▸ **PROBLEM DESCRIPTION**
Arrange every line of the material below as a Markdown table with two columns, Row and Line, and leave out blank lines.

▸ **RECORDED INFORMATION**
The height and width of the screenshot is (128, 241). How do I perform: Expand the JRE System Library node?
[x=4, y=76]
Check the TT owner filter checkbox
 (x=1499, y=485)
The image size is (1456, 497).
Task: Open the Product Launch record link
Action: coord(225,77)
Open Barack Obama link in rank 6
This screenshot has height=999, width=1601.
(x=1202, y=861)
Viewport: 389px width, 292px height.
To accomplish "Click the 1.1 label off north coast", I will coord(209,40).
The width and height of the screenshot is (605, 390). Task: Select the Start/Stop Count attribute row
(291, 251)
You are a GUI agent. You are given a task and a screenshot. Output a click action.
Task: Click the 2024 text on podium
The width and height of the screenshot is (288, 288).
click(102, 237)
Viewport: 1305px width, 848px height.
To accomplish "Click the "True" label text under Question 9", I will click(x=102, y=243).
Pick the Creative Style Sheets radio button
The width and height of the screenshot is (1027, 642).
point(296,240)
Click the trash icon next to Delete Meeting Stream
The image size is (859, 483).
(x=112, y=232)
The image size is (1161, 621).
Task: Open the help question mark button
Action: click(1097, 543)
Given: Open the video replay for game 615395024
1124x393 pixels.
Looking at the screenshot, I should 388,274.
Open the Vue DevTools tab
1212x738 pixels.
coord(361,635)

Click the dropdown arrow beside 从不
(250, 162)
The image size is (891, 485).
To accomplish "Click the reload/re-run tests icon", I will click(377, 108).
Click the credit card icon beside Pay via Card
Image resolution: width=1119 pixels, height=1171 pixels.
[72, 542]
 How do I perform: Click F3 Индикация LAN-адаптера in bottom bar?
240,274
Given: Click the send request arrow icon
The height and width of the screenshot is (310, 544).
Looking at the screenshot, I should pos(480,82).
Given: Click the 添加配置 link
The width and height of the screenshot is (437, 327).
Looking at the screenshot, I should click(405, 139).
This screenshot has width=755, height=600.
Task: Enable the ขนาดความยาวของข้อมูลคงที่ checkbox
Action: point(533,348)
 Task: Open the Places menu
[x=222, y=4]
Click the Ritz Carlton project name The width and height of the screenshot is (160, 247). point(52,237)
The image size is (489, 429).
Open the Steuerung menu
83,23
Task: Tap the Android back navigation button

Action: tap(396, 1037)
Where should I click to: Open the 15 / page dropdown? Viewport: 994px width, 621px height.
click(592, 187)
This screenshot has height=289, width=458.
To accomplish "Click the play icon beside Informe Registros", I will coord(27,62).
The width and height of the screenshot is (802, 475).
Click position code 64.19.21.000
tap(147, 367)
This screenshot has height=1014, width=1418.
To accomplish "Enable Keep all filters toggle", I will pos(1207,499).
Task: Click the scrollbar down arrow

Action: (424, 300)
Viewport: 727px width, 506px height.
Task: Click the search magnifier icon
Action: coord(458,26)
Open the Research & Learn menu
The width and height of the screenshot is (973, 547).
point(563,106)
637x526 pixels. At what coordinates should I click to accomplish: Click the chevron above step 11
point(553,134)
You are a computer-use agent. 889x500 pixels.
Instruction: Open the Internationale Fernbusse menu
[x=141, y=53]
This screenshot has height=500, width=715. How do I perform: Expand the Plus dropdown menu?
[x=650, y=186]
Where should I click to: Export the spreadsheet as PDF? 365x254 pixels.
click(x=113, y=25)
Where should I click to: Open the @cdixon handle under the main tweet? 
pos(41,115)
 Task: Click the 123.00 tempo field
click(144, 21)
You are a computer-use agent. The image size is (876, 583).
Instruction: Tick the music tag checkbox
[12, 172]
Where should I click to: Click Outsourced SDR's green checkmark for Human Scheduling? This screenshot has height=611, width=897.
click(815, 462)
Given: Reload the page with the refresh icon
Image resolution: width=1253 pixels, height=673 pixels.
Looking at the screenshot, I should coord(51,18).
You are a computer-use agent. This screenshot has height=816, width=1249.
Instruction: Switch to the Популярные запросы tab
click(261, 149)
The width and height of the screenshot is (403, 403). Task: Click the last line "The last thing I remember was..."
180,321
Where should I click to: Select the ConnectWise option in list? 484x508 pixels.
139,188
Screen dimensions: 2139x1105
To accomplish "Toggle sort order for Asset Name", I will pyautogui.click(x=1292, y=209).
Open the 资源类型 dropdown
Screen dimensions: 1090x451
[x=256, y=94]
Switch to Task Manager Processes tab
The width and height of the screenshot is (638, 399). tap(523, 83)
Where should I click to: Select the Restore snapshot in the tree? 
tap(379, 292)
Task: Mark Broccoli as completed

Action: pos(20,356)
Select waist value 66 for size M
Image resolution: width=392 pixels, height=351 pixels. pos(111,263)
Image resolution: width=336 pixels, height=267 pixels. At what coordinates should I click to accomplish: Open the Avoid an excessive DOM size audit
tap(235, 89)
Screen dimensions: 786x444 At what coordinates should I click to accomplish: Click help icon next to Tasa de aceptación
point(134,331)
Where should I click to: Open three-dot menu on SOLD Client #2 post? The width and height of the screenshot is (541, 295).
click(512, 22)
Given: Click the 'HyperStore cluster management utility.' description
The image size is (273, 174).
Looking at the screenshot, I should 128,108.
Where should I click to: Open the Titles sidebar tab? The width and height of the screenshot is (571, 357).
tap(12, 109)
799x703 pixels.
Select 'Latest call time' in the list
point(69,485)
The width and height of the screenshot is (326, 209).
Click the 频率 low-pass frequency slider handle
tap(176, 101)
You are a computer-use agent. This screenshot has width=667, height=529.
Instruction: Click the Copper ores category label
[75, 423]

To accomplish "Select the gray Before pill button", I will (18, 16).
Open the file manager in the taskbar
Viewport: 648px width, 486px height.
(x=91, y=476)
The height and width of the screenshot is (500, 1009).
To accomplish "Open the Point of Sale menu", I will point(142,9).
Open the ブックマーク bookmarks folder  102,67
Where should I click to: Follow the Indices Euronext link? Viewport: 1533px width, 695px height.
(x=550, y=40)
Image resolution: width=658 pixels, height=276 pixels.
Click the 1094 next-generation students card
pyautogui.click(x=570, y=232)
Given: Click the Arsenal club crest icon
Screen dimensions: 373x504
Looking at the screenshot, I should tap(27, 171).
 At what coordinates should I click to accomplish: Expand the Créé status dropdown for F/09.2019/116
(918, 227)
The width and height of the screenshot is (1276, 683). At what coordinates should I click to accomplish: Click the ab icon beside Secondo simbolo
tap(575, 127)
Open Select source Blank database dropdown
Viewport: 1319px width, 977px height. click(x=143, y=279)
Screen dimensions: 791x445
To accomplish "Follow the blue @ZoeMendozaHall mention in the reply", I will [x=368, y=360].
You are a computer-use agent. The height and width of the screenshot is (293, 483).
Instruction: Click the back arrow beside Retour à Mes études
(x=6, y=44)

▸ **CORRECT RESULT**
| Row | Line |
|---|---|
| 1 | The height and width of the screenshot is (128, 241). How do I perform: Expand the JRE System Library node? |
| 2 | [x=4, y=76] |
| 3 | Check the TT owner filter checkbox |
| 4 |  (x=1499, y=485) |
| 5 | The image size is (1456, 497). |
| 6 | Task: Open the Product Launch record link |
| 7 | Action: coord(225,77) |
| 8 | Open Barack Obama link in rank 6 |
| 9 | This screenshot has height=999, width=1601. |
| 10 | (x=1202, y=861) |
| 11 | Viewport: 389px width, 292px height. |
| 12 | To accomplish "Click the 1.1 label off north coast", I will coord(209,40). |
| 13 | The width and height of the screenshot is (605, 390). Task: Select the Start/Stop Count attribute row |
| 14 | (291, 251) |
| 15 | You are a GUI agent. You are given a task and a screenshot. Output a click action. |
| 16 | Task: Click the 2024 text on podium |
| 17 | The width and height of the screenshot is (288, 288). |
| 18 | click(102, 237) |
| 19 | Viewport: 1305px width, 848px height. |
| 20 | To accomplish "Click the "True" label text under Question 9", I will click(x=102, y=243). |
| 21 | Pick the Creative Style Sheets radio button |
| 22 | The width and height of the screenshot is (1027, 642). |
| 23 | point(296,240) |
| 24 | Click the trash icon next to Delete Meeting Stream |
| 25 | The image size is (859, 483). |
| 26 | (x=112, y=232) |
| 27 | The image size is (1161, 621). |
| 28 | Task: Open the help question mark button |
| 29 | Action: click(1097, 543) |
| 30 | Given: Open the video replay for game 615395024 |
| 31 | 1124x393 pixels. |
| 32 | Looking at the screenshot, I should 388,274. |
| 33 | Open the Vue DevTools tab |
| 34 | 1212x738 pixels. |
| 35 | coord(361,635) |
| 36 | Click the dropdown arrow beside 从不 |
| 37 | (250, 162) |
| 38 | The image size is (891, 485). |
| 39 | To accomplish "Click the reload/re-run tests icon", I will click(377, 108). |
| 40 | Click the credit card icon beside Pay via Card |
| 41 | Image resolution: width=1119 pixels, height=1171 pixels. |
| 42 | [72, 542] |
| 43 |  How do I perform: Click F3 Индикация LAN-адаптера in bottom bar? |
| 44 | 240,274 |
| 45 | Given: Click the send request arrow icon |
| 46 | The height and width of the screenshot is (310, 544). |
| 47 | Looking at the screenshot, I should pos(480,82). |
| 48 | Given: Click the 添加配置 link |
| 49 | The width and height of the screenshot is (437, 327). |
| 50 | Looking at the screenshot, I should click(405, 139). |
| 51 | This screenshot has width=755, height=600. |
| 52 | Task: Enable the ขนาดความยาวของข้อมูลคงที่ checkbox |
| 53 | Action: point(533,348) |
| 54 |  Task: Open the Places menu |
| 55 | [x=222, y=4] |
| 56 | Click the Ritz Carlton project name The width and height of the screenshot is (160, 247). point(52,237) |
| 57 | The image size is (489, 429). |
| 58 | Open the Steuerung menu |
| 59 | 83,23 |
| 60 | Task: Tap the Android back navigation button |
| 61 | Action: tap(396, 1037) |
| 62 | Where should I click to: Open the 15 / page dropdown? Viewport: 994px width, 621px height. |
| 63 | click(592, 187) |
| 64 | This screenshot has height=289, width=458. |
| 65 | To accomplish "Click the play icon beside Informe Registros", I will coord(27,62). |
| 66 | The width and height of the screenshot is (802, 475). |
| 67 | Click position code 64.19.21.000 |
| 68 | tap(147, 367) |
| 69 | This screenshot has height=1014, width=1418. |
| 70 | To accomplish "Enable Keep all filters toggle", I will pos(1207,499). |
| 71 | Task: Click the scrollbar down arrow |
| 72 | Action: (424, 300) |
| 73 | Viewport: 727px width, 506px height. |
| 74 | Task: Click the search magnifier icon |
| 75 | Action: coord(458,26) |
| 76 | Open the Research & Learn menu |
| 77 | The width and height of the screenshot is (973, 547). |
| 78 | point(563,106) |
| 79 | 637x526 pixels. At what coordinates should I click to accomplish: Click the chevron above step 11 |
| 80 | point(553,134) |
| 81 | You are a computer-use agent. 889x500 pixels. |
| 82 | Instruction: Open the Internationale Fernbusse menu |
| 83 | [x=141, y=53] |
| 84 | This screenshot has height=500, width=715. How do I perform: Expand the Plus dropdown menu? |
| 85 | [x=650, y=186] |
| 86 | Where should I click to: Export the spreadsheet as PDF? 365x254 pixels. |
| 87 | click(x=113, y=25) |
| 88 | Where should I click to: Open the @cdixon handle under the main tweet?  |
| 89 | pos(41,115) |
| 90 |  Task: Click the 123.00 tempo field |
| 91 | click(144, 21) |
| 92 | You are a computer-use agent. The image size is (876, 583). |
| 93 | Instruction: Tick the music tag checkbox |
| 94 | [12, 172] |
| 95 | Where should I click to: Click Outsourced SDR's green checkmark for Human Scheduling? This screenshot has height=611, width=897. |
| 96 | click(815, 462) |
| 97 | Given: Reload the page with the refresh icon |
| 98 | Image resolution: width=1253 pixels, height=673 pixels. |
| 99 | Looking at the screenshot, I should coord(51,18). |
| 100 | You are a computer-use agent. This screenshot has height=816, width=1249. |
| 101 | Instruction: Switch to the Популярные запросы tab |
| 102 | click(261, 149) |
| 103 | The width and height of the screenshot is (403, 403). Task: Click the last line "The last thing I remember was..." |
| 104 | 180,321 |
| 105 | Where should I click to: Select the ConnectWise option in list? 484x508 pixels. |
| 106 | 139,188 |
| 107 | Screen dimensions: 2139x1105 |
| 108 | To accomplish "Toggle sort order for Asset Name", I will pyautogui.click(x=1292, y=209). |
| 109 | Open the 资源类型 dropdown |
| 110 | Screen dimensions: 1090x451 |
| 111 | [x=256, y=94] |
| 112 | Switch to Task Manager Processes tab |
| 113 | The width and height of the screenshot is (638, 399). tap(523, 83) |
| 114 | Where should I click to: Select the Restore snapshot in the tree?  |
| 115 | tap(379, 292) |
| 116 | Task: Mark Broccoli as completed |
| 117 | Action: pos(20,356) |
| 118 | Select waist value 66 for size M |
| 119 | Image resolution: width=392 pixels, height=351 pixels. pos(111,263) |
| 120 | Image resolution: width=336 pixels, height=267 pixels. At what coordinates should I click to accomplish: Open the Avoid an excessive DOM size audit |
| 121 | tap(235, 89) |
| 122 | Screen dimensions: 786x444 At what coordinates should I click to accomplish: Click help icon next to Tasa de aceptación |
| 123 | point(134,331) |
| 124 | Where should I click to: Open three-dot menu on SOLD Client #2 post? The width and height of the screenshot is (541, 295). |
| 125 | click(512, 22) |
| 126 | Given: Click the 'HyperStore cluster management utility.' description |
| 127 | The image size is (273, 174). |
| 128 | Looking at the screenshot, I should 128,108. |
| 129 | Where should I click to: Open the Titles sidebar tab? The width and height of the screenshot is (571, 357). |
| 130 | tap(12, 109) |
| 131 | 799x703 pixels. |
| 132 | Select 'Latest call time' in the list |
| 133 | point(69,485) |
| 134 | The width and height of the screenshot is (326, 209). |
| 135 | Click the 频率 low-pass frequency slider handle |
| 136 | tap(176, 101) |
| 137 | You are a computer-use agent. This screenshot has width=667, height=529. |
| 138 | Instruction: Click the Copper ores category label |
| 139 | [75, 423] |
| 140 | To accomplish "Select the gray Before pill button", I will (18, 16). |
| 141 | Open the file manager in the taskbar |
| 142 | Viewport: 648px width, 486px height. |
| 143 | (x=91, y=476) |
| 144 | The height and width of the screenshot is (500, 1009). |
| 145 | To accomplish "Open the Point of Sale menu", I will point(142,9). |
| 146 | Open the ブックマーク bookmarks folder  102,67 |
| 147 | Where should I click to: Follow the Indices Euronext link? Viewport: 1533px width, 695px height. |
| 148 | (x=550, y=40) |
| 149 | Image resolution: width=658 pixels, height=276 pixels. |
| 150 | Click the 1094 next-generation students card |
| 151 | pyautogui.click(x=570, y=232) |
| 152 | Given: Click the Arsenal club crest icon |
| 153 | Screen dimensions: 373x504 |
| 154 | Looking at the screenshot, I should tap(27, 171). |
| 155 |  At what coordinates should I click to accomplish: Expand the Créé status dropdown for F/09.2019/116 |
| 156 | (918, 227) |
| 157 | The width and height of the screenshot is (1276, 683). At what coordinates should I click to accomplish: Click the ab icon beside Secondo simbolo |
| 158 | tap(575, 127) |
| 159 | Open Select source Blank database dropdown |
| 160 | Viewport: 1319px width, 977px height. click(x=143, y=279) |
| 161 | Screen dimensions: 791x445 |
| 162 | To accomplish "Follow the blue @ZoeMendozaHall mention in the reply", I will [x=368, y=360]. |
| 163 | You are a computer-use agent. The height and width of the screenshot is (293, 483). |
| 164 | Instruction: Click the back arrow beside Retour à Mes études |
| 165 | (x=6, y=44) |